[Extracted data]
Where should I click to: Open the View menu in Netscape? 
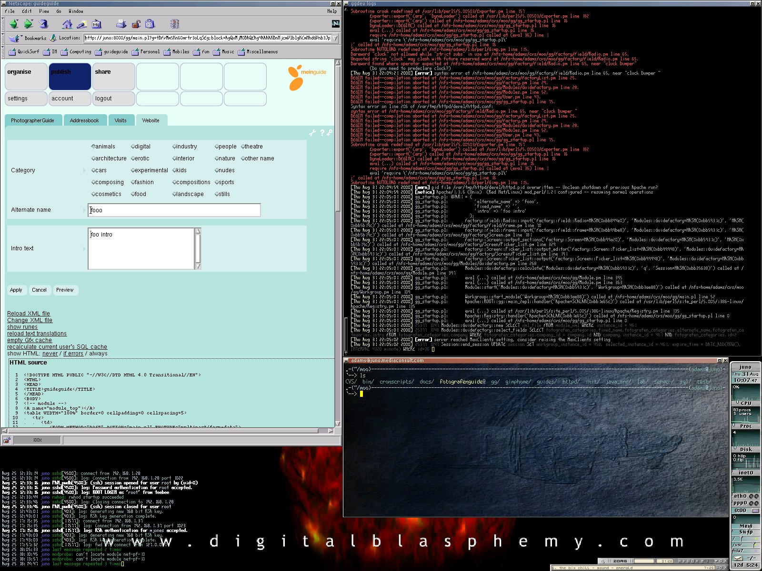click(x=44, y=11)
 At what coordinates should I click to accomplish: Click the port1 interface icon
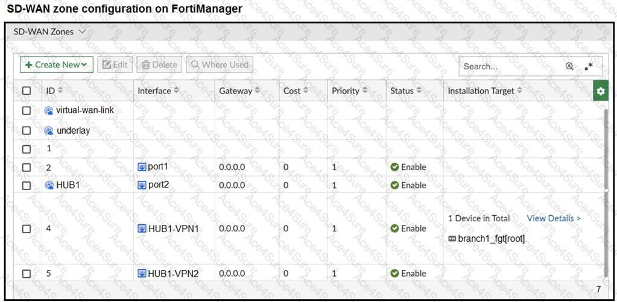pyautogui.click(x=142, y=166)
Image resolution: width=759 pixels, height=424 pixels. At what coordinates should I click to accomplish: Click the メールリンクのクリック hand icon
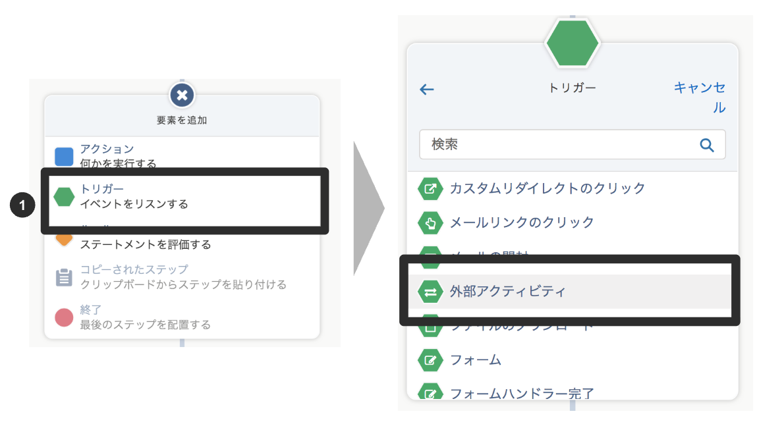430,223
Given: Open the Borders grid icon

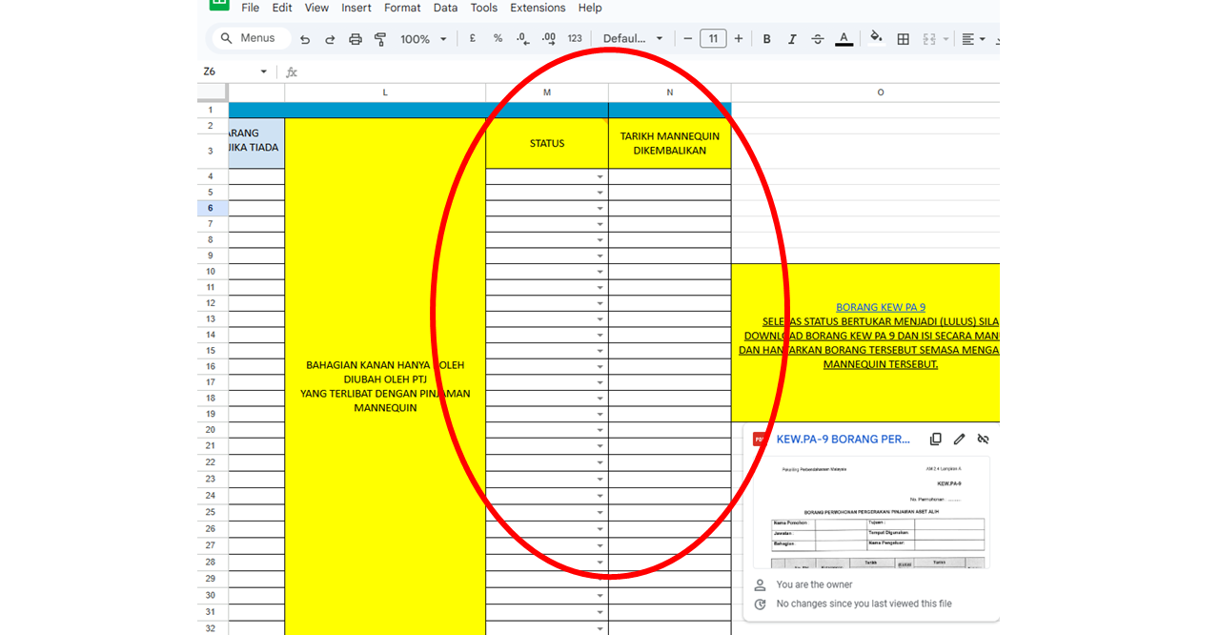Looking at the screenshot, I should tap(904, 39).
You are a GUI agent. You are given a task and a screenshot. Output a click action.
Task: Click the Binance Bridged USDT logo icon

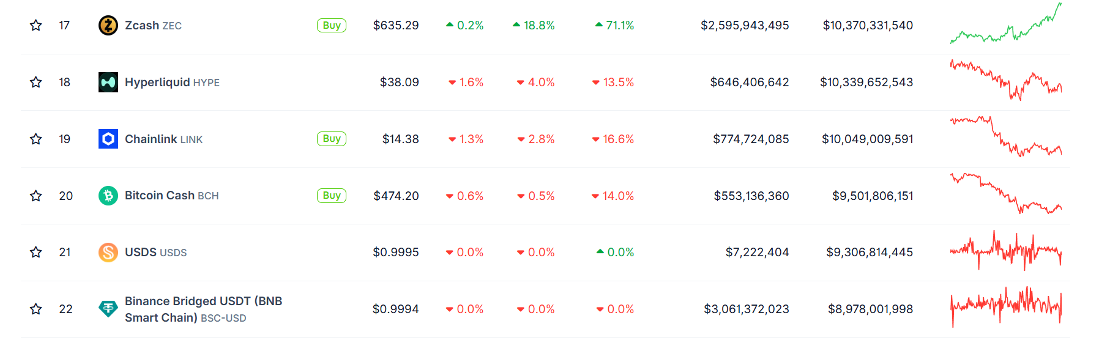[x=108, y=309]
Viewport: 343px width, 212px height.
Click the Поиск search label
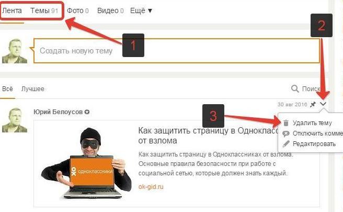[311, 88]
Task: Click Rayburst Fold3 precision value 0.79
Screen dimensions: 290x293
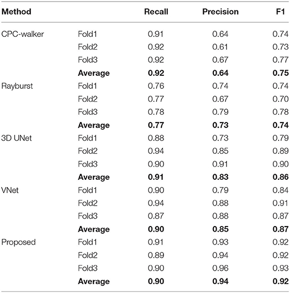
[/Extracted data]
**What the task asks**
Without including any pictures, output each entry above exactly as it appears.

**Final answer**
Where should I click to: Open the View menu in Netscape? 
click(x=44, y=11)
 At what coordinates should I click to accomplish: Click the port1 interface icon
pyautogui.click(x=142, y=166)
Image resolution: width=759 pixels, height=424 pixels. At what coordinates should I click to accomplish: Click the メールリンクのクリック hand icon
430,223
Given: Open the Borders grid icon

Looking at the screenshot, I should tap(904, 39).
You are a GUI agent. You are given a task and a screenshot. Output a click action.
Task: Click the Binance Bridged USDT logo icon

[x=108, y=309]
Viewport: 343px width, 212px height.
Click the Поиск search label
[311, 88]
Task: Click Rayburst Fold3 precision value 0.79
Screen dimensions: 290x293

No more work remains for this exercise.